• YOUR INSTRUCTIONS:
List every line of the items below as a numbered list, skipping blank lines and leaving out the pictures.
==========
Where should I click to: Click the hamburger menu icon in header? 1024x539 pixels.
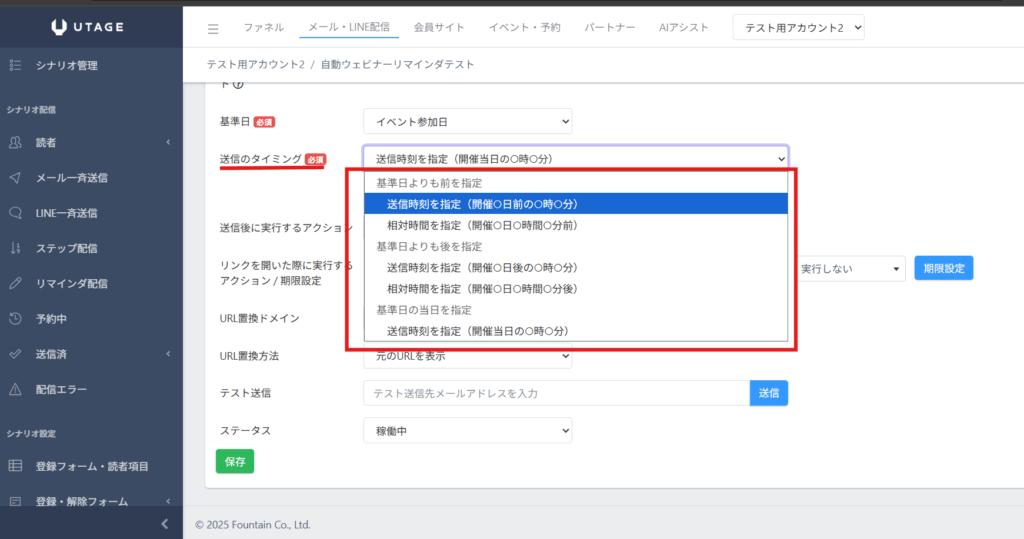(213, 29)
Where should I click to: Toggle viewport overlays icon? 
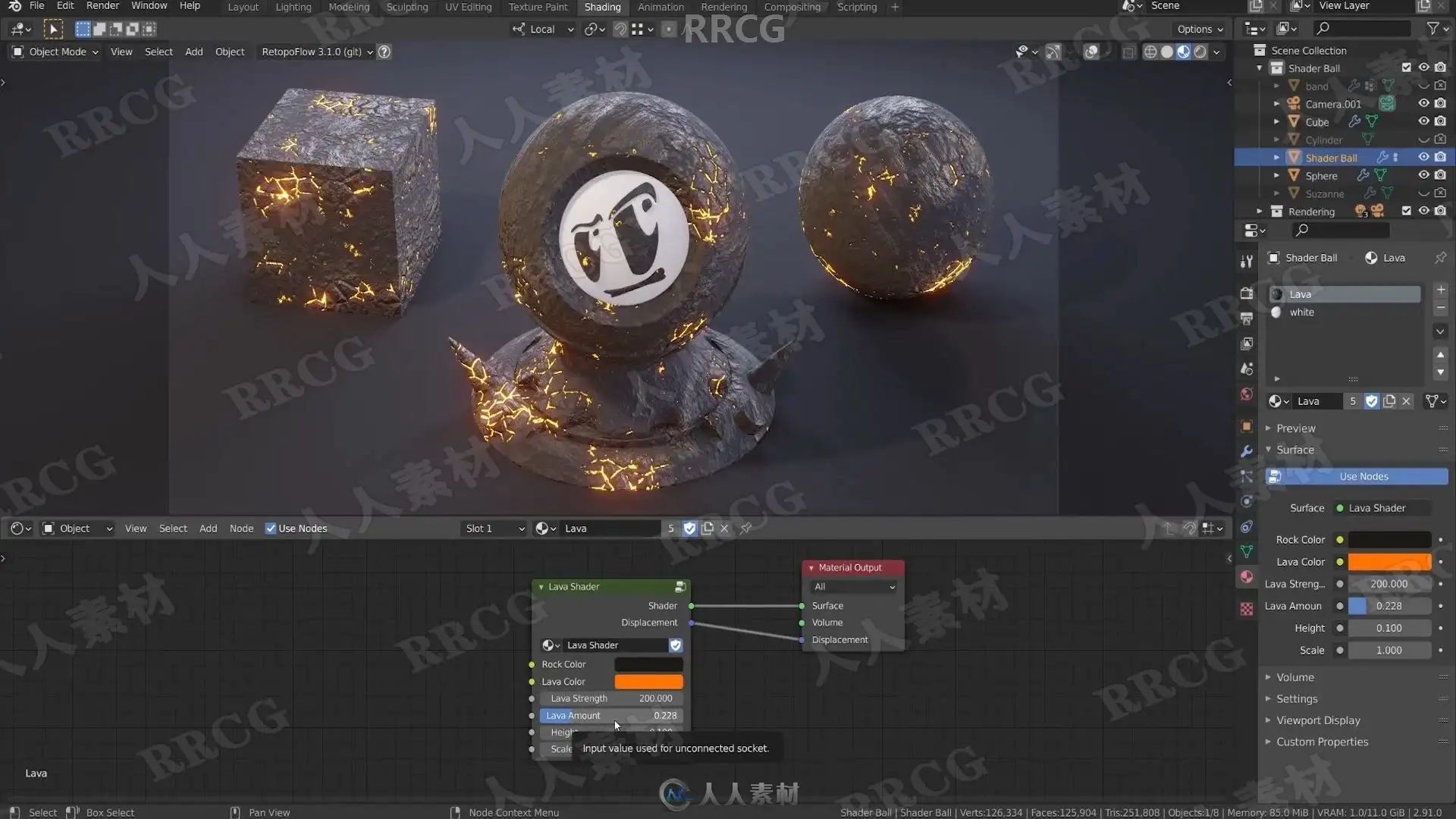[1091, 52]
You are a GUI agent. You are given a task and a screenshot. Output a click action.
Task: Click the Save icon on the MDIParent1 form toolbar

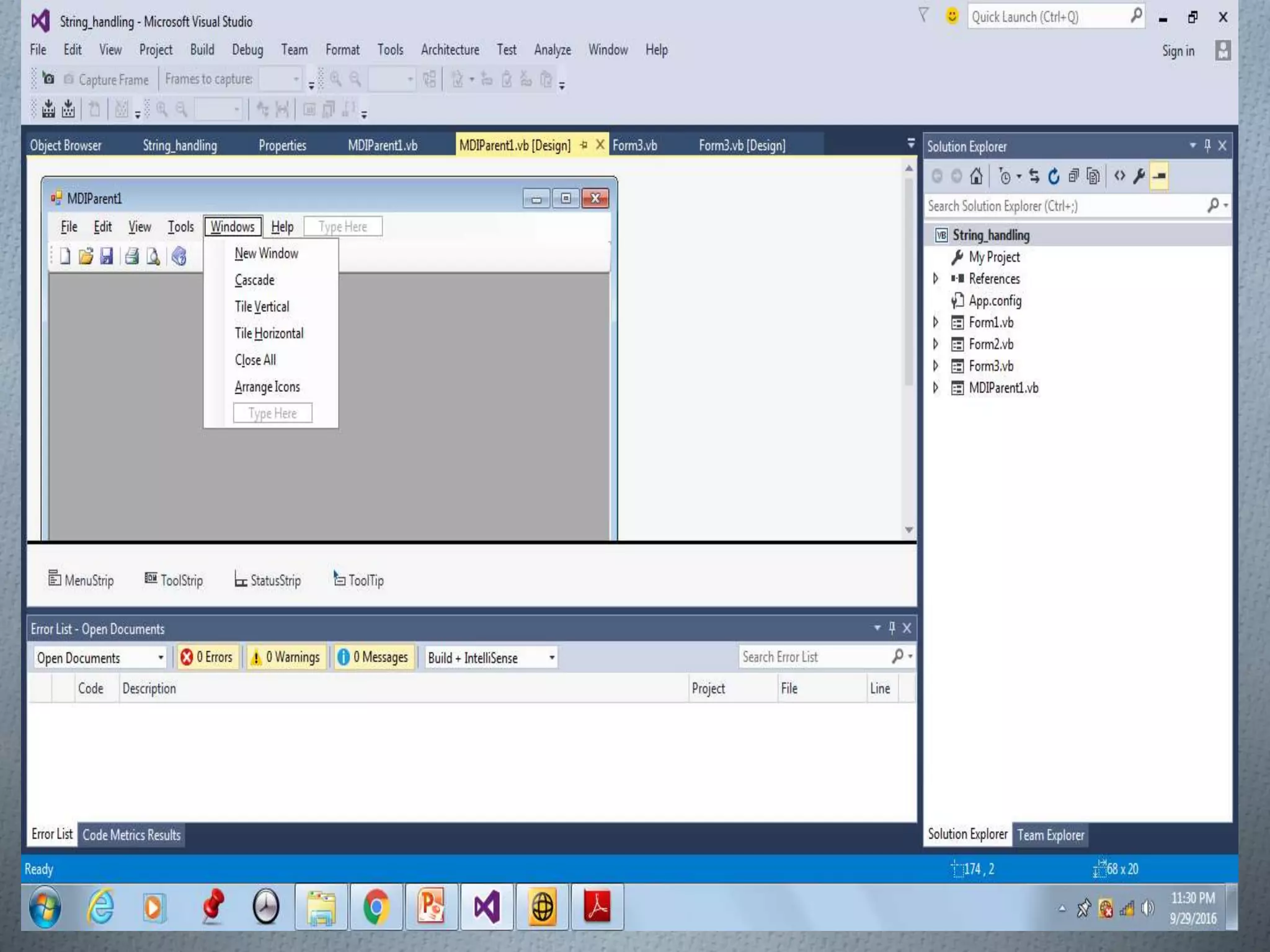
==========
• FULL OUTPUT:
1. Where should I click to: Click the hamburger menu icon in header? 1024x539 pixels.
2. (213, 29)
3. Where should I click to: Toggle viewport overlays icon? 
4. [1091, 52]
5. You are a GUI agent. You are given a task and a screenshot. Output a click action.
6. Task: Click the Save icon on the MDIParent1 form toolbar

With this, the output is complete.